I awake to the sound of my dad stirring in the pitch black night and within a few moments the light of the old Coleman lantern begins to fill the tent with a soft glow. The year is 1971 and my dad, brother and I are awakening to opening morning of deer season in southeastern New Mexico’s Guadalupe Mountains.
It was the first of many hunting trips that have drawn me nearer to God, through the celebration and wonder of His creation.
Since that experience, hunting adventures have taken me to many of New Mexico and Southern Colorado’s most treasured landscapes. From the rocky and cactus filled country of the Bootheel, to the cool, conifer and aspen covered mountains of Northern New Mexico and Colorado.
My dad, who was a farmer most of his life, understood the connection to the natural world as much as anyone I have ever known. That connection was passed along to my brother and me. The past twenty years, while people we know have taken trips to Disneyland or other faraway places, my wife and I have taken our two sons to explore New Mexico’s great outdoors. Much of this time spent hunting New Mexico’s wildest landscapes in search of wild game.
Today only around 5% of our country’s population participates in hunting, making my family a minority in an increasingly urban society. The naiveté of my way of life has led to many questions about why I hunt.
Although I often try to explain about the meat hunting provides my family, the memories we make in the field, and the breathtaking landscapes we get to visit, further reflection reveals it is much more than that.
Psalms 19:1 and Roman’s 1:20 speak to the majesty of God’s creation and describe the two ways He reveals Himself to us. One is the special revelation which is God revealing himself through scripture and through Christ, The second way is the General Revelation that God is revealing Himself to all mankind through His creation.
When I read these passages I recognize why I feel drawn to the outdoors and hunting. In the great outdoors I most profoundly feel the awesomeness of God through His creation. Sitting in a duck blind as a hint of pink pierces the eastern horizon, traversing rugged mountain landscapes in search of a mule deer buck, or listening to the sound of a bugling bull on an otherwise completely silent morning. Walking the quiet of a desert with family in search of Gambel’s quail or waiting near a farmer’s field for dove to pass overhead. Each an example of the remarkable access we have to our Creator through the General Revelation.
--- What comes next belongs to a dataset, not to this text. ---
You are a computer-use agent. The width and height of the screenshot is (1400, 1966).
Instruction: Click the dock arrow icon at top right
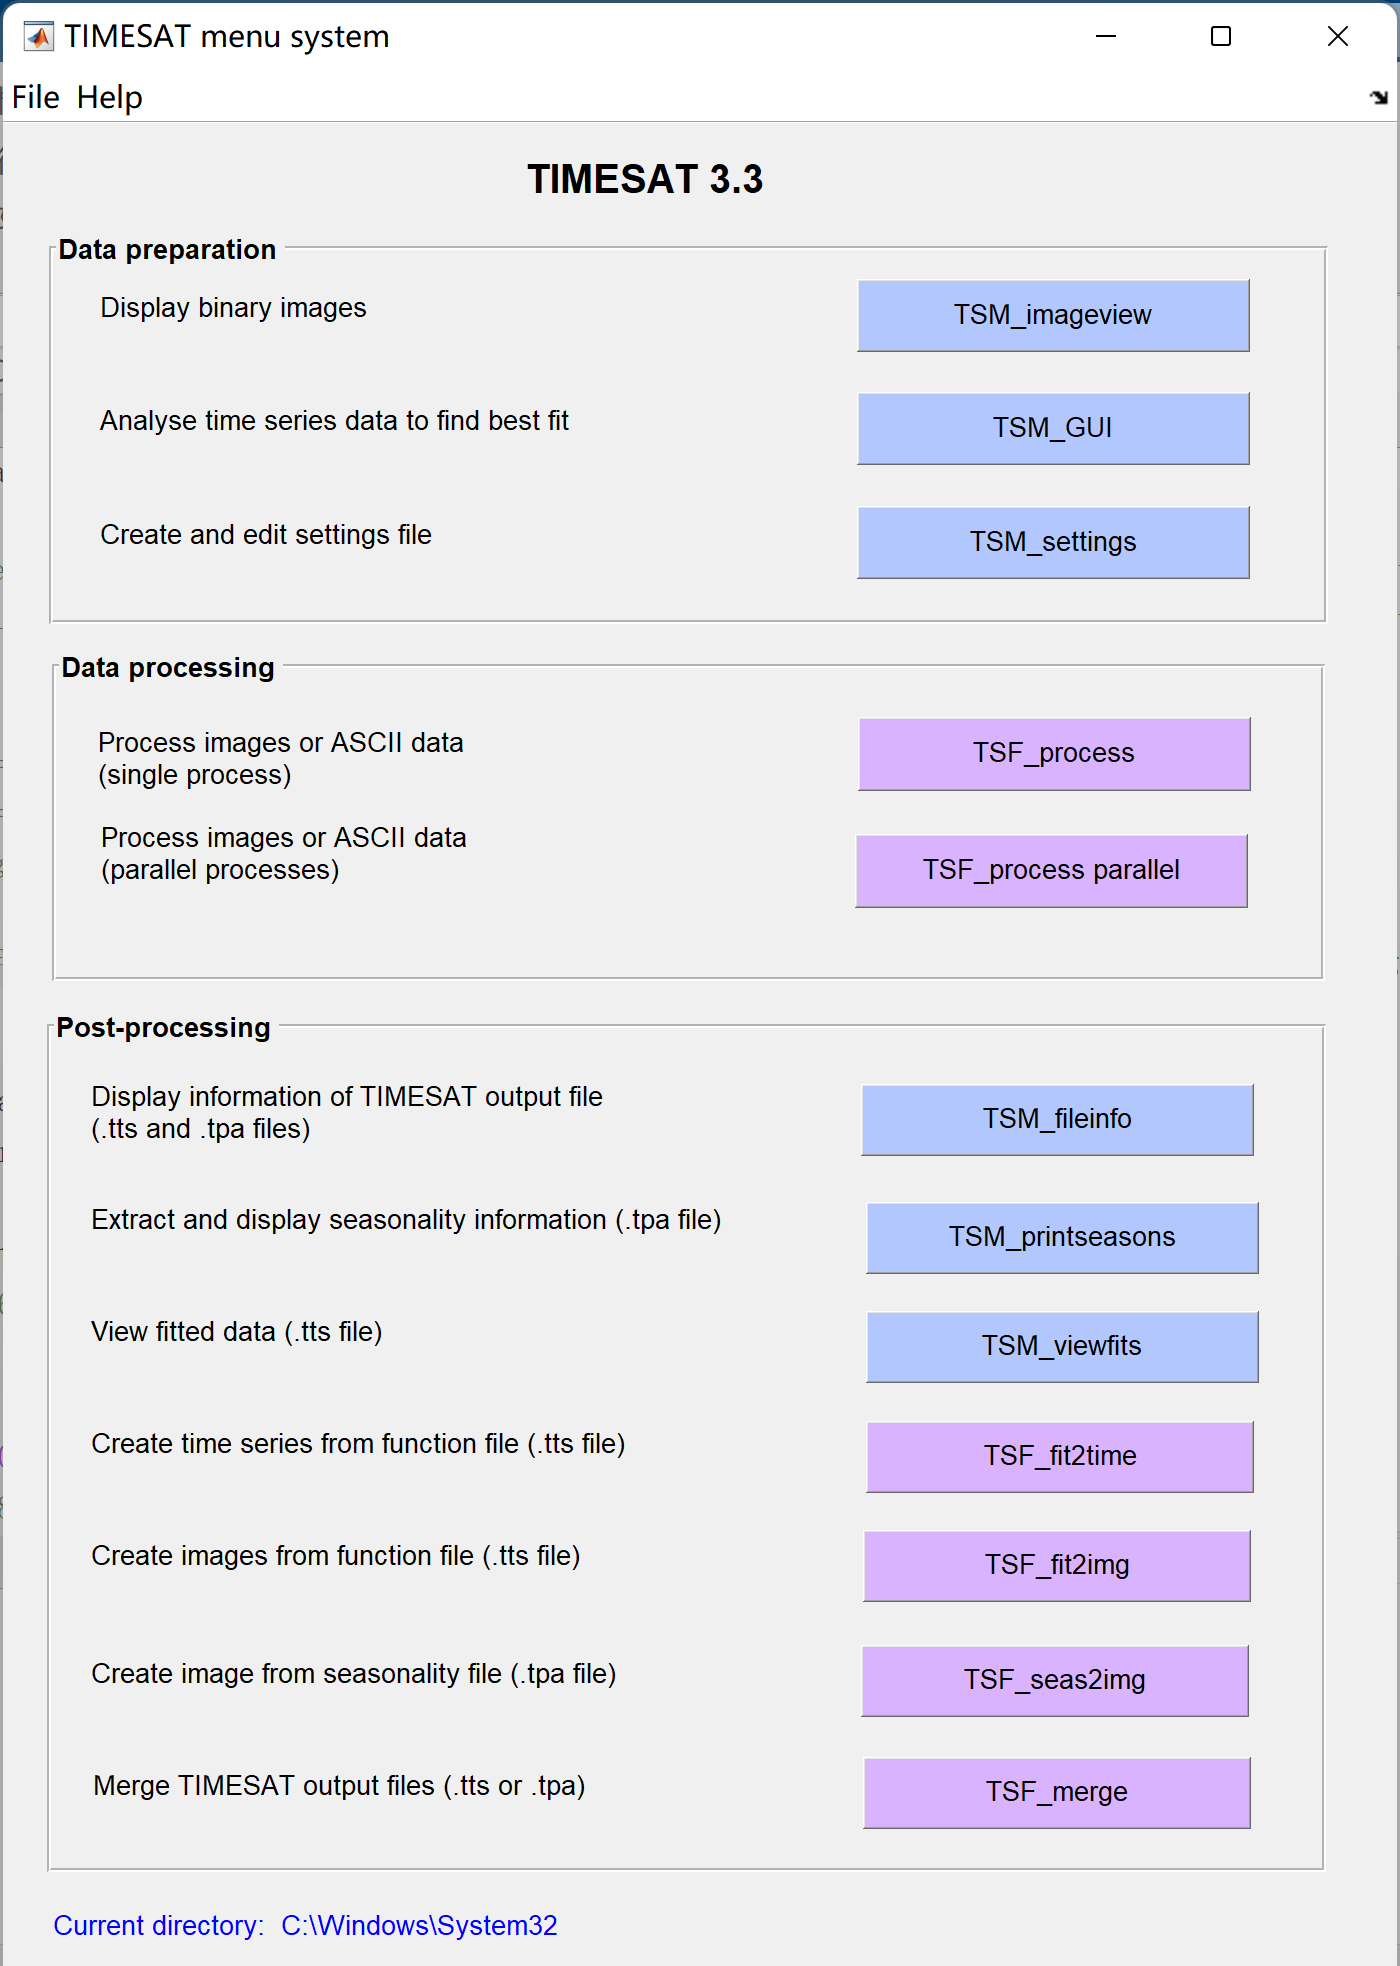pos(1379,97)
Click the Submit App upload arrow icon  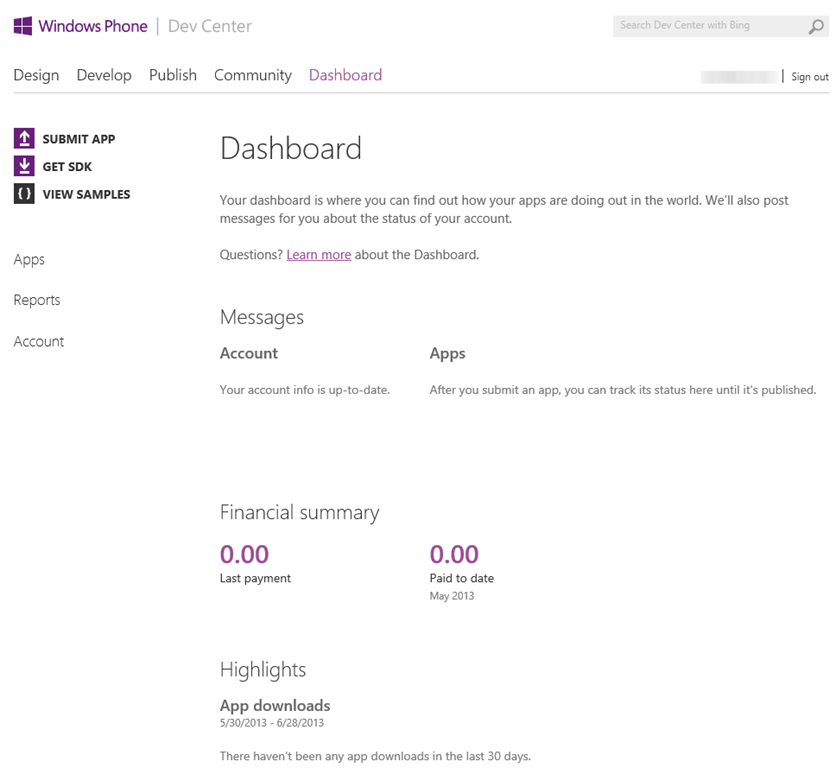click(24, 139)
God reveals His most intimate characteristics through His creation; characteristics of might, intelligence, and order.
His creation is a testimony to His existence. And it is creation that allows me to feel a closer connection to Him. This connection cannot be obtained in society’s urban settings; God does not say He will reveal himself through man-made institutions or structures, in sports, work or other aspects of our culture’s prominent values.
He does say He will reveal himself through His creation and that is ultimately why hunting in wild places has given me so much pleasure. There can be no greater connection to the natural world, than in search of wild game. And it is through this connection, that I am most aware of His presence as He uses the most majestic aspects of His creation to greet me.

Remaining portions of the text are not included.